Small business buy-sell life insurance
For many small business partnerships, the death of one of the owners can pose a huge problem for the surviving owner(s). Dealing with grief is one issue, but dealing with the financial consequences is quite another. Using life insurance to fund a buy-sell agreement is one solution that many small business owners find very attractive.
A buy sell agreement is a contract where the surviving owners are required to buy the deceased’s interest in the business from the deceased’s heirs. The heirs are required to comply by the terms of the agreement by selling their inherited interest at a predetermined price. This method of dealing with the ownership stake of the departed is gaining in popularity for a number of reasons.

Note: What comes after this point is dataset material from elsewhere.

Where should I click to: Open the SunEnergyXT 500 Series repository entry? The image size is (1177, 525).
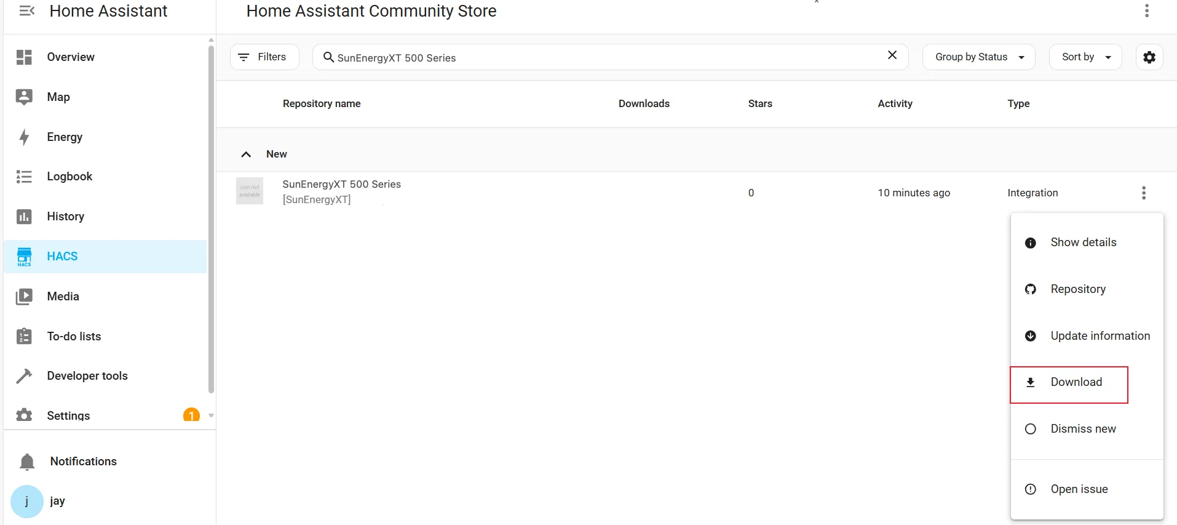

Primarily, the business does not suddenly have to generate a large amount of cash to pay the heirs for their interest in the business. Another reason for its popularity is that family members are assured of receiving fair market value for their inheritance.
With a cross purchase agreement, each owner of the business will take out a life insurance policy on the other owners, with themselves being named as the beneficiary. Upon the death of one of the owners, the survivors will use the proceeds from the life insurance to pay the deceased’s heirs.
The advantages of this arrangement are many. A fair market value is determined well in advance and since the proceeds from life insurance are tax-free, there will be no income tax consequences. The proceeds usually arrive quickly, so lengthy waits for probate can be avoided. Additionally, the proceeds arrive outside the corporation and cannot be claimed by any creditors.
The drawbacks are that the insurance premiums are usually paid with pre-tax dollars and are therefore not tax deductible. Be sure to check with your insurance advisor, since in some states you can run the premiums through the corporation’s after tax revenue and have the proceeds distributed through the corporate dividend account, enabling you to claim a deduction and receive the benefits tax free.
Another possible disadvantage occurs if there is a wide difference in the age and health of the owners of the business. Older and sicker owners will have to pay higher premiums, or may even be refused coverage altogether. However these difficulties will be a known commodity and can be addressed in the legal contract of the buy sell agreement. As always, be sure to get professional advice before making any purchase.